For the first time since I have been born I am living alone. It isn't a permanent issue. Just a temporary as my wife is away in Japan with our 8 month year old daughter. This is the first time in my life I am going to be alone for an extended period of time. Ever since I was born I have always lived with someone. Stayed with my family until I was 24. I joined the Marine Corps. Then I have had a room mate when I live in the Barracks. Then I lived with my wife. Now, I am alone for a whole month and I am in shock. I know this can seem childish or maybe juvenile to a lot of people. The idea to be alone and with myself frightens me. I don't have distractions. I don't have excuses. It is on me to either succeed or fail.

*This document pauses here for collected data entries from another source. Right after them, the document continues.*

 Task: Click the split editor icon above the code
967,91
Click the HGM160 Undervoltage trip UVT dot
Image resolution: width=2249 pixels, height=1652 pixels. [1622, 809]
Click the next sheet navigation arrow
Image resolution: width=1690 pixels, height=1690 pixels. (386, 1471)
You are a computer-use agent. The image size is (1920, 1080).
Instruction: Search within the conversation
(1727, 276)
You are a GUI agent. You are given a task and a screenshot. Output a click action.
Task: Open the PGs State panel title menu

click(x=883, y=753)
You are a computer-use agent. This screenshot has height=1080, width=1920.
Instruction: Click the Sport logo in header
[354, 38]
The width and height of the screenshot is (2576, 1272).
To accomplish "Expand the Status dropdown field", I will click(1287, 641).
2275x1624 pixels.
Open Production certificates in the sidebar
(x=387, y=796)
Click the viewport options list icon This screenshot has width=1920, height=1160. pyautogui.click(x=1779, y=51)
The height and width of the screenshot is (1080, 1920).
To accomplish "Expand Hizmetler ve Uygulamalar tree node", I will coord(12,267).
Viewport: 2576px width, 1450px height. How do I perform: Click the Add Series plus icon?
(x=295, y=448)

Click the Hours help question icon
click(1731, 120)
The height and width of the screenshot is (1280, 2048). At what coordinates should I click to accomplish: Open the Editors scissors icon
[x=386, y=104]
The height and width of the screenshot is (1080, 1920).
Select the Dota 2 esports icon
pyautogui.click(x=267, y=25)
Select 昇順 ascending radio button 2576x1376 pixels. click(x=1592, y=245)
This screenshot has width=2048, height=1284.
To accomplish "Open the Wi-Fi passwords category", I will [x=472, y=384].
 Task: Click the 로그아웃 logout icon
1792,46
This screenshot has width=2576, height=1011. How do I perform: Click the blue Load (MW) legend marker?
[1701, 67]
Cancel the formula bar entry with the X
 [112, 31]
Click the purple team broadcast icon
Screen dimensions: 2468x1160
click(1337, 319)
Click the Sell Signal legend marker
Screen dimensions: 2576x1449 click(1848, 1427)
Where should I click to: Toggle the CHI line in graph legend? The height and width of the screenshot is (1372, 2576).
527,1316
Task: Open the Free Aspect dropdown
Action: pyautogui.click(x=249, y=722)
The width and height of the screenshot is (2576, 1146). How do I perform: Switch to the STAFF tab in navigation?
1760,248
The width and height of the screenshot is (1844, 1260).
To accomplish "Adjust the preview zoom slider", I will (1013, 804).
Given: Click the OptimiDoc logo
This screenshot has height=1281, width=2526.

It is in this that I try to better myself over my demons. Or maybe that I try to better myself to my other self. I was told by another individual, that I confided in, that this is a little harder than I thought. He told me the trick was to find yourself something to obsess about. That he found to throw himself in his own physical fitness. Something to focus and find calm in. I didn't think that was a bad idea. Since I am in the military that I need to focus on myself and I have been getting too relaxed with the my physical fitness. I can use this time to hard reset my mind and body. That I can use this time to better myself and become a better person for my daughter. In fitness (to see her wedding), in discipline (To be a father that she can be proud of), in work ethic (to place my family in a better position every day) and in self love (to prove to myself and her that it is possible) these are the things I need to work on myself for her.
It is easy to fall down a slide. The motion carries it self and in doing so there is so little effort that needs to be done. I find that in life the mental attitude or physical nature of it is true in such a frighting fashion. That a negative attitude will carry and bring you down. That not working out one day becomes not working out tomorrow. That is why this time I can fall down the slide and end in a place worse then where I was before. Or... I can fight my way back to the top of this slide. With effort...I can make this a chance for me to better myself. I have a lot to reflect on and a lot of time. I will choose to fight the ease, the gravity of the slide and struggle up. It is best thing for me, my wife and my daughter.